Text
Dr. Jeremy Holmes: In a 1988 talk titled “Biblical Interpretation in Crisis,” Joseph Ratzinger described the central problem in modern biblical scholarship. Despite tremendous progress in making heard once again the many human voices of Scripture in all their distinctness, much modern scholarship systematically excludes God from consideration. This is felt as necessary in order to undertake a truly historical study.
But Ratzinger argued that “the debate about modern exegesis is, at heart, not a debate among historians, but a philosophical debate.” History does not exclude God; bad philosophy does. To reunite ancient and modern biblical interpretation, we need not more historical erudition but good philosophy. More specifically, Ratzinger said that St. Thomas Aquinas’s use of the notions of analogy and participation “made possible an open philosophy, which is able to accept the biblical phenomenon in all its radicalism.”
This book started as an attempt to answer Ratzinger’s call for a new biblical synthesis around an “open philosophy”. In fact, I set out to create a work of “theology” in the most rigorous sense, which St. Thomas describes as one that speaks of “God primarily, and of creatures only insofar as they are referable to God as their beginning or end” (ST 1.1.3, ad. 1). From the point of view of theology, everything that is true of Scripture is true because of God. Many things are true of Scripture because of its human authors—but only because God chose those human authors at that place and time precisely in order to make those things true.
This is the essential focus of the book: to see every aspect of Scripture in relation to God.
CWR: Right at the start, you state, “The Church’s faith about the Incarnate Word parallels her faith that Scripture is both truly the words of men and truly the words of God.” Can you unpack that parallel a bit? How does Scripture itself express or point towards this foundational truth?
Dr. Holmes: Jesus Christ has a human nature and does normal human things: he walks, he hungers, he cries. But he also has a divine nature and does super-human things: he walks on water, he multiplies the loaves, he heals the sick. While these two natures in Christ are absolutely distinct and never confused one with another, they nonetheless work so inseparably in the one person of Christ that the Church Fathers speak of his one “theandric energy”.
Similarly, in Scripture we hear the voice of man speaking the way men speak: it expresses doubts and fears, it makes grammatical mistakes, it reflects the concerns of its age. But in that same text we also hear the voice of God: it reveals secret wisdom, uncovers the secrets of hearts, and speaks to every age. While the divine voice and the human voice are absolutely distinct and unmixed, nonetheless the reader’s pursuit of one is inseparably the pursuit of the other. Scripture is the very wisdom of God made audible.

Task to carry out
Continue the interview about Scripture as both human and divine word from the point where it stops.

Extracted data
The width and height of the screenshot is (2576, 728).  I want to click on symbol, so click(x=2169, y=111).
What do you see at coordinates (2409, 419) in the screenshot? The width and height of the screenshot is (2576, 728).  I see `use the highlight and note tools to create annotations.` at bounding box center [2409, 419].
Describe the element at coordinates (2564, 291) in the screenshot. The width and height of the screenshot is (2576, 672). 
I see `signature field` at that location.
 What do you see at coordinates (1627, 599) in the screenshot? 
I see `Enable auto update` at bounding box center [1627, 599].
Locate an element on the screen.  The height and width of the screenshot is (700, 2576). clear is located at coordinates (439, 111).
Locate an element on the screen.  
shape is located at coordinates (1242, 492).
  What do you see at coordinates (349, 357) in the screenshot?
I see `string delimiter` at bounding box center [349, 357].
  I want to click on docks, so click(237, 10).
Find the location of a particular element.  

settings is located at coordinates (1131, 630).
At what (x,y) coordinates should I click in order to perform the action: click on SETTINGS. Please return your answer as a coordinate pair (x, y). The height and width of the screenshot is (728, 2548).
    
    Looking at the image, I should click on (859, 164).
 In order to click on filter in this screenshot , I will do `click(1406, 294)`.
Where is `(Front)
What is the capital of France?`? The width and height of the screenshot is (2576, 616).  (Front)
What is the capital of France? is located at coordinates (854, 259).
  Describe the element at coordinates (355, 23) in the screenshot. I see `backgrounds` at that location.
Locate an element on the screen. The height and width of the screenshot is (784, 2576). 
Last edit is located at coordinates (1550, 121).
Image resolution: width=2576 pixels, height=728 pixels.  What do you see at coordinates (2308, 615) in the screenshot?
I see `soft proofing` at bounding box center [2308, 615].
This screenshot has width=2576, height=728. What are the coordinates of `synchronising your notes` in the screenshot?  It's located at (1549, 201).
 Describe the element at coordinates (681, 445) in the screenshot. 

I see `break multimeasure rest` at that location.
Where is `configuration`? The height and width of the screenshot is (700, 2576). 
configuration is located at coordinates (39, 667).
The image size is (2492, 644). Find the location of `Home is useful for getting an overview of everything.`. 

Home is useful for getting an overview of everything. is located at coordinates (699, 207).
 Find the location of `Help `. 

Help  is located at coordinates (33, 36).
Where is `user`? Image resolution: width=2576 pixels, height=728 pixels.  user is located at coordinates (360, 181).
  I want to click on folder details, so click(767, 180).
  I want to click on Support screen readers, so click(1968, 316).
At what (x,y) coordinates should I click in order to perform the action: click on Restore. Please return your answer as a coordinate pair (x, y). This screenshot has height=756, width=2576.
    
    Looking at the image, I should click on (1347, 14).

Result
In a vivid poem, the prophet Baruch describes God’s wisdom as desperately needed by men but as dwelling far from them. God has found the whole way to wisdom, Baruch says, and “afterward she appeared upon earth and lived among men” (Bar 3:37). The Christian draws in a sudden breath: could this be the Incarnation of God’s Wisdom, drawn out in plain terms in the Old Testament? But Baruch continues: “She is the book of the commandments of God” (Bar 4:1). The closest the Old Testament comes to saying that “the Word became flesh and dwelt among us” (Jn 1:14) is a panegyric on the inspired text.
CWR: Your book delves deeply into the nature of the Incarnation and how this central Mystery (along with the Trinity) is the source of, well, everything. Is there a sense in which we—that is, Christians—often fail to appreciate or comprehend this reality? How do you seek, in your book, to deepen the reader’s understanding of the Incarnational core of the Catholic Faith?
Dr. Holmes: Trinity Sunday is the subject of endless Internet humor. (“Brace yourselves: the Trinity Sunday homilies are coming.”) Priests aren’t sure what to say, and parishioners have no idea why they should say it. Why should your average Catholic be forced to sit and listen to boring technical theology stuff for twenty minutes?
And yet the Trinity is the deep reality beneath everything, the inmost secret of the inmost source of all being. Our calling is to join in its life, first by the indwelling of the Trinity in our souls here and now through grace, and later by open vision in the new creation. Without the doctrine of the Trinity we cannot understand our own spiritual lives, who we are, or where we are going.
Now, reason alone is enough to tell us that creation is a reflection of God’s perfection. But the revelation of the Trinity shows us that to reflect God’s perfection is to resemble God’s Son, the perfect Image of the Father. Creation is like a portrait painting, while the Son is like the original who sat for it. So when God’s creation fell away from him and began to sink into chaos, he sent the Son to restore creation to itself by re-impressing himself on it. The Incarnate Son is more what creation is than creation itself, and by uniting ourselves to the Incarnate Son we become ourselves again.
Christianity is all about the Incarnation, and the Incarnation is the path back to the life of the Trinity.
CWR: To steal the title of one of the book’s chapters: What is Scripture for? What are some ways in which the purpose or nature of Scripture is misunderstood? What must we do or know to properly read and understand Scripture?
Dr. Holmes: Christ saves us by impressing himself on us. He does this invisibly through grace, visibly and in an ever-adapting way through the magisterium, and visibly and unchangeably through Scripture. This is why Scripture needs to be not just the infallible words of holy men but actually the word of God: it needs to convey the Word to our hearts.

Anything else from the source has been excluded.